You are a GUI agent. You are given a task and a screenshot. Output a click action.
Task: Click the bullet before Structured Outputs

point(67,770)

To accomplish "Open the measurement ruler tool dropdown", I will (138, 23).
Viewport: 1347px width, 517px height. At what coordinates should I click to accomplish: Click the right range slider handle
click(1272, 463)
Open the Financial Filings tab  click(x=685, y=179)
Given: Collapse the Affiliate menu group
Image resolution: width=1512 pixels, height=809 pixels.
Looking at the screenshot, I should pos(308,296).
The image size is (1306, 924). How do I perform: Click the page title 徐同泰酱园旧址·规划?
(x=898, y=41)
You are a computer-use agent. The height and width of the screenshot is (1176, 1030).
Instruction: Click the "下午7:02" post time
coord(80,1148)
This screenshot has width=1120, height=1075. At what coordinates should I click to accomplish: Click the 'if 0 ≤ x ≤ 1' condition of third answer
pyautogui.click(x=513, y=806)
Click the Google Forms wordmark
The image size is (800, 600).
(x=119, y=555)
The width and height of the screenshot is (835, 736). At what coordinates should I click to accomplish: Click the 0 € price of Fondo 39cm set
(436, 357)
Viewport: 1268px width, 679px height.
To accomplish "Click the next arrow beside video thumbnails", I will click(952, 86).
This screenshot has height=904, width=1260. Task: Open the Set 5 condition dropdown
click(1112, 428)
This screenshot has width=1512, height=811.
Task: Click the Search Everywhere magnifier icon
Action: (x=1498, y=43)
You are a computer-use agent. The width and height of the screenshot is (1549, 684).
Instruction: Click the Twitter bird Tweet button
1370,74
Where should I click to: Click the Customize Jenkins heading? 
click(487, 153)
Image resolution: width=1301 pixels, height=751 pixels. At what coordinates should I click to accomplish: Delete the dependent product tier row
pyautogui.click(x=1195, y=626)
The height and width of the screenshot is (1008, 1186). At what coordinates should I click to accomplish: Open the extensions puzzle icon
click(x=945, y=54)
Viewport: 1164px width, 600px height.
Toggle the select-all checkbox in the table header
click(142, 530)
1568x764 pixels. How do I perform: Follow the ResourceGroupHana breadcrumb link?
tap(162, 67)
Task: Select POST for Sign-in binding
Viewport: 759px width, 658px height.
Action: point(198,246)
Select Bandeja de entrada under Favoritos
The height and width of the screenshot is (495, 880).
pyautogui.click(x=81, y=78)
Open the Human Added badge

(WHAT TO WORK ON):
Print each entry above again, exactly as it was given.

(WRITTEN ANSWER):
You are a GUI agent. You are given a task and a screenshot. Output a click action.
Task: Click the bullet before Structured Outputs

point(67,770)

To accomplish "Open the measurement ruler tool dropdown", I will (138, 23).
Viewport: 1347px width, 517px height. At what coordinates should I click to accomplish: Click the right range slider handle
click(1272, 463)
Open the Financial Filings tab  click(x=685, y=179)
Given: Collapse the Affiliate menu group
Image resolution: width=1512 pixels, height=809 pixels.
Looking at the screenshot, I should pos(308,296).
The image size is (1306, 924). How do I perform: Click the page title 徐同泰酱园旧址·规划?
(x=898, y=41)
You are a computer-use agent. The height and width of the screenshot is (1176, 1030).
Instruction: Click the "下午7:02" post time
coord(80,1148)
This screenshot has width=1120, height=1075. At what coordinates should I click to accomplish: Click the 'if 0 ≤ x ≤ 1' condition of third answer
pyautogui.click(x=513, y=806)
Click the Google Forms wordmark
The image size is (800, 600).
(x=119, y=555)
The width and height of the screenshot is (835, 736). At what coordinates should I click to accomplish: Click the 0 € price of Fondo 39cm set
(436, 357)
Viewport: 1268px width, 679px height.
To accomplish "Click the next arrow beside video thumbnails", I will click(952, 86).
This screenshot has height=904, width=1260. Task: Open the Set 5 condition dropdown
click(1112, 428)
This screenshot has width=1512, height=811.
Task: Click the Search Everywhere magnifier icon
Action: (x=1498, y=43)
You are a computer-use agent. The width and height of the screenshot is (1549, 684).
Instruction: Click the Twitter bird Tweet button
1370,74
Where should I click to: Click the Customize Jenkins heading? 
click(487, 153)
Image resolution: width=1301 pixels, height=751 pixels. At what coordinates should I click to accomplish: Delete the dependent product tier row
pyautogui.click(x=1195, y=626)
The height and width of the screenshot is (1008, 1186). At what coordinates should I click to accomplish: Open the extensions puzzle icon
click(x=945, y=54)
Viewport: 1164px width, 600px height.
Toggle the select-all checkbox in the table header
click(142, 530)
1568x764 pixels. How do I perform: Follow the ResourceGroupHana breadcrumb link?
tap(162, 67)
Task: Select POST for Sign-in binding
Viewport: 759px width, 658px height.
Action: point(198,246)
Select Bandeja de entrada under Favoritos
The height and width of the screenshot is (495, 880).
pyautogui.click(x=81, y=78)
Open the Human Added badge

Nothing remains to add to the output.